- _Problem to work on_:
Rewrite every line of the items below as a Markdown table with the columns Row and Text, numbering each line and skipping any blank lines. Leave the pictures out of the table.
□ □ □ □ □
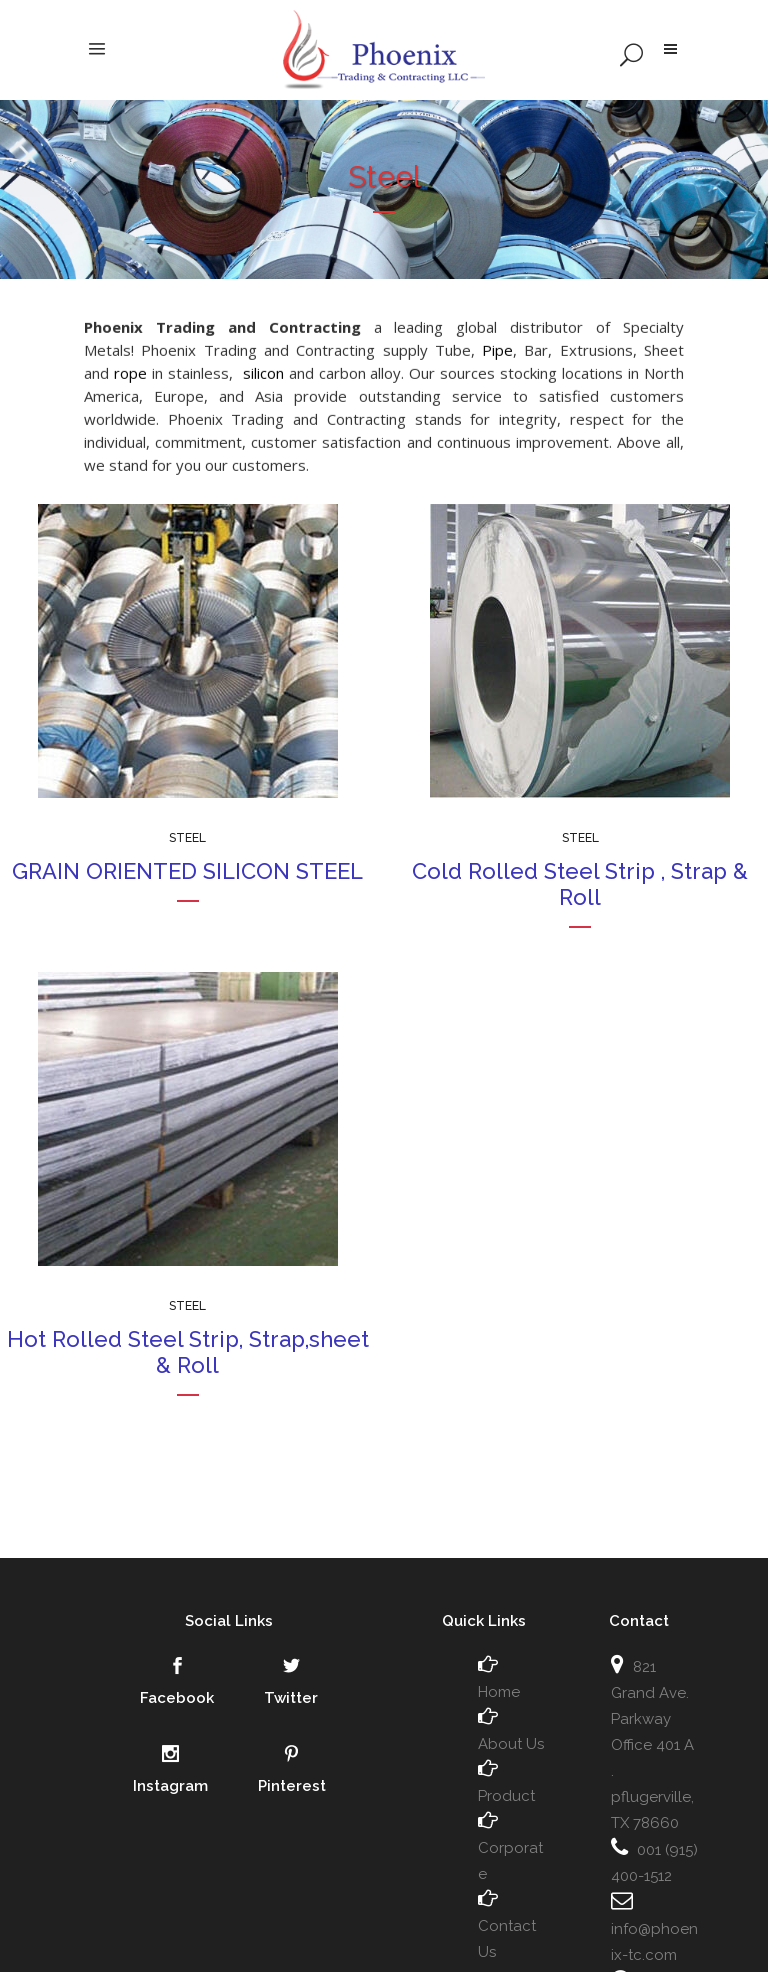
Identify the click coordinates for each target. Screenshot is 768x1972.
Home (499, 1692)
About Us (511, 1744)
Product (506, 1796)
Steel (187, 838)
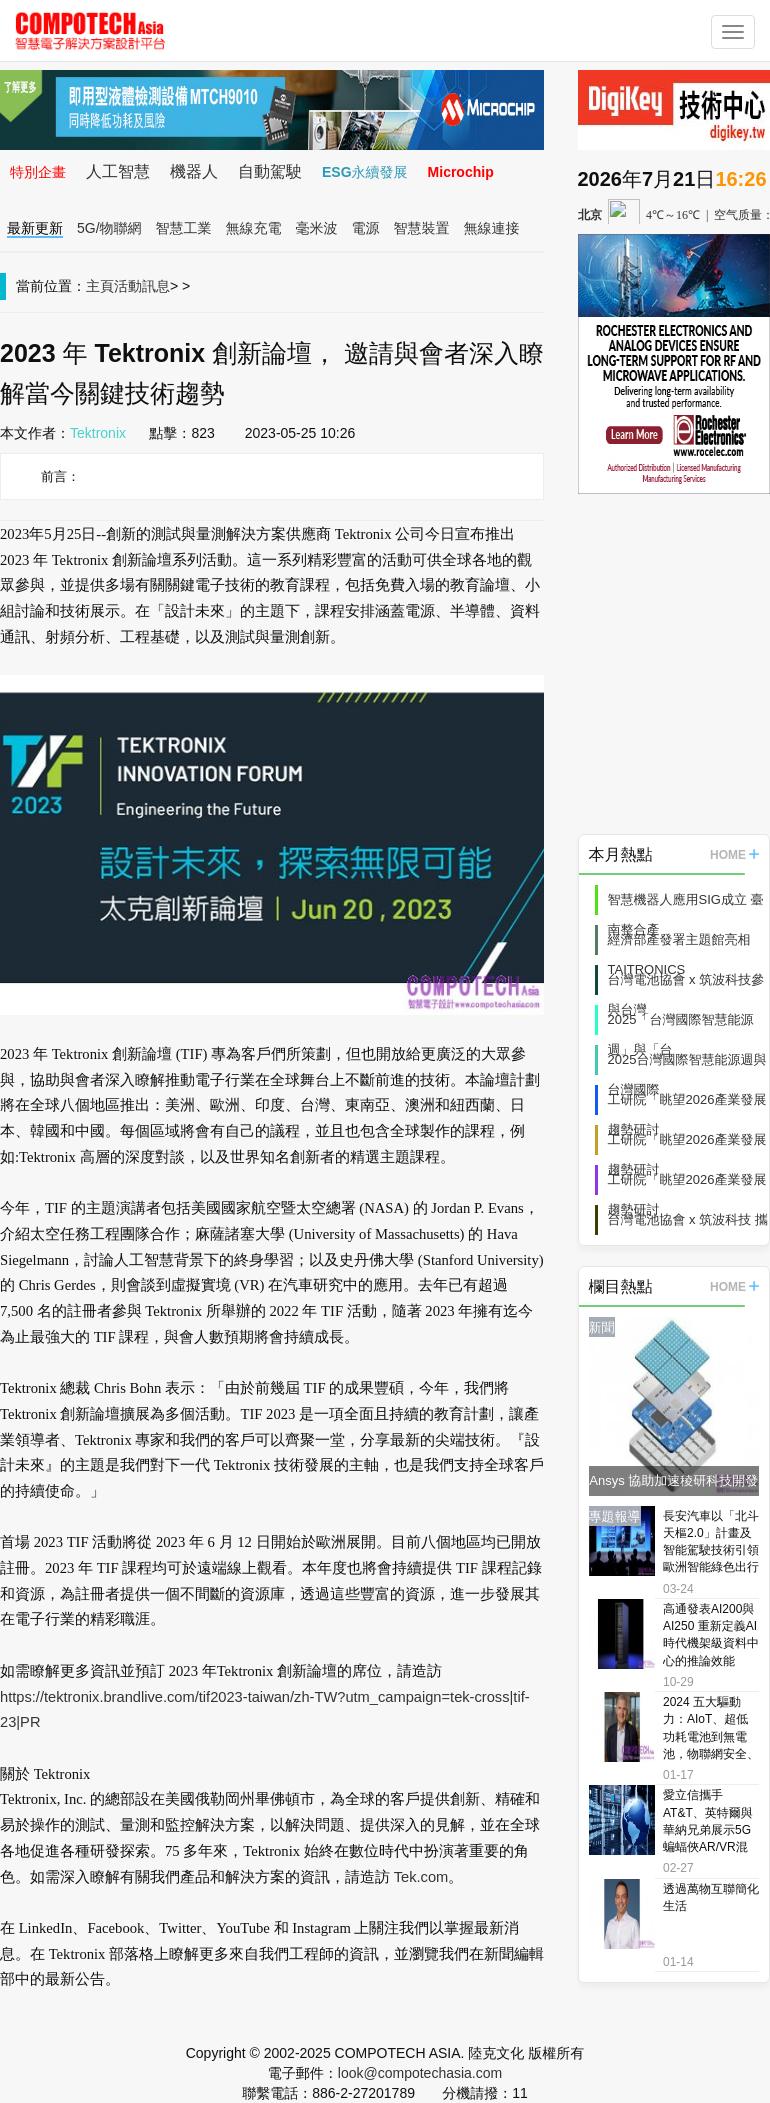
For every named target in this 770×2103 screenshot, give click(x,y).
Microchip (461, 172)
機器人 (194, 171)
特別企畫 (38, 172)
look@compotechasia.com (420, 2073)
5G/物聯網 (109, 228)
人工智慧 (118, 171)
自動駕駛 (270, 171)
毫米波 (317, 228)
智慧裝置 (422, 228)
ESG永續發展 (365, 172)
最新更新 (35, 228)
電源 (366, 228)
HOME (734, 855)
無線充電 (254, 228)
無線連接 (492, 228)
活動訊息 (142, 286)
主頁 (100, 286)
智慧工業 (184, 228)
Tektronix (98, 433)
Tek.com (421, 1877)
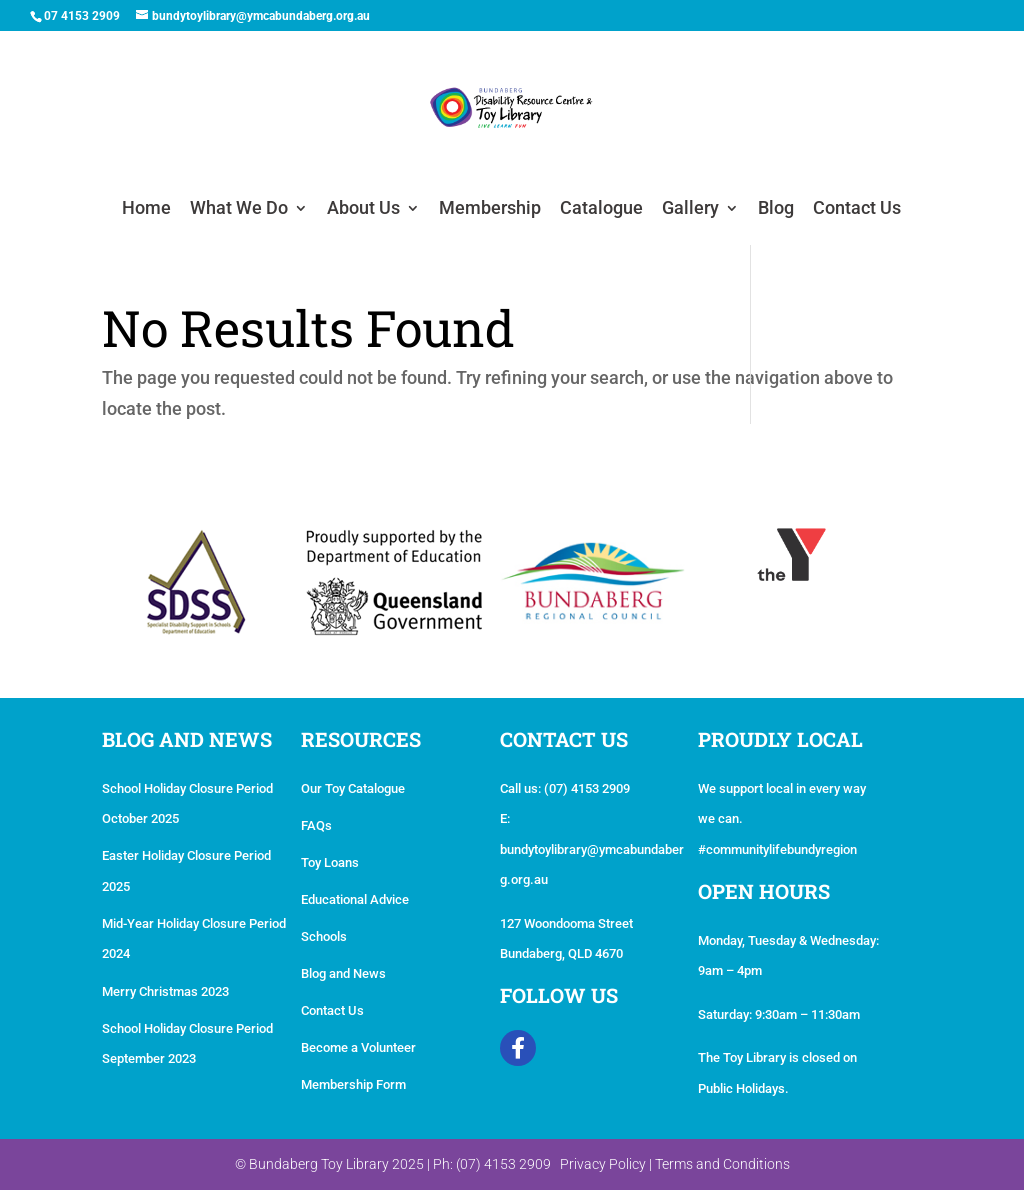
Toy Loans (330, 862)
□ □ □ □ □
- _Task response_:
| Row | Text |
|---|---|
| 1 | Identify the click coordinates for each target. Screenshot is 768x1972. |
| 2 | Home (499, 1692) |
| 3 | About Us (511, 1744) |
| 4 | Product (506, 1796) |
| 5 | Steel (187, 838) |
| 6 | For every named target in this 770×2103 screenshot, give click(x,y). |
| 7 | Microchip (461, 172) |
| 8 | 機器人 (194, 171) |
| 9 | 特別企畫 (38, 172) |
| 10 | look@compotechasia.com (420, 2073) |
| 11 | 5G/物聯網 (109, 228) |
| 12 | 人工智慧 (118, 171) |
| 13 | 自動駕駛 (270, 171) |
| 14 | 毫米波 (317, 228) |
| 15 | 智慧裝置 (422, 228) |
| 16 | ESG永續發展 (365, 172) |
| 17 | 最新更新 (35, 228) |
| 18 | 電源 (366, 228) |
| 19 | HOME (734, 855) |
| 20 | 無線充電 (254, 228) |
| 21 | 無線連接 (492, 228) |
| 22 | 活動訊息 (142, 286) |
| 23 | 主頁 (100, 286) |
| 24 | 智慧工業 (184, 228) |
| 25 | Tektronix (98, 433) |
| 26 | Tek.com (421, 1877) |
| 27 | Toy Loans (330, 862) |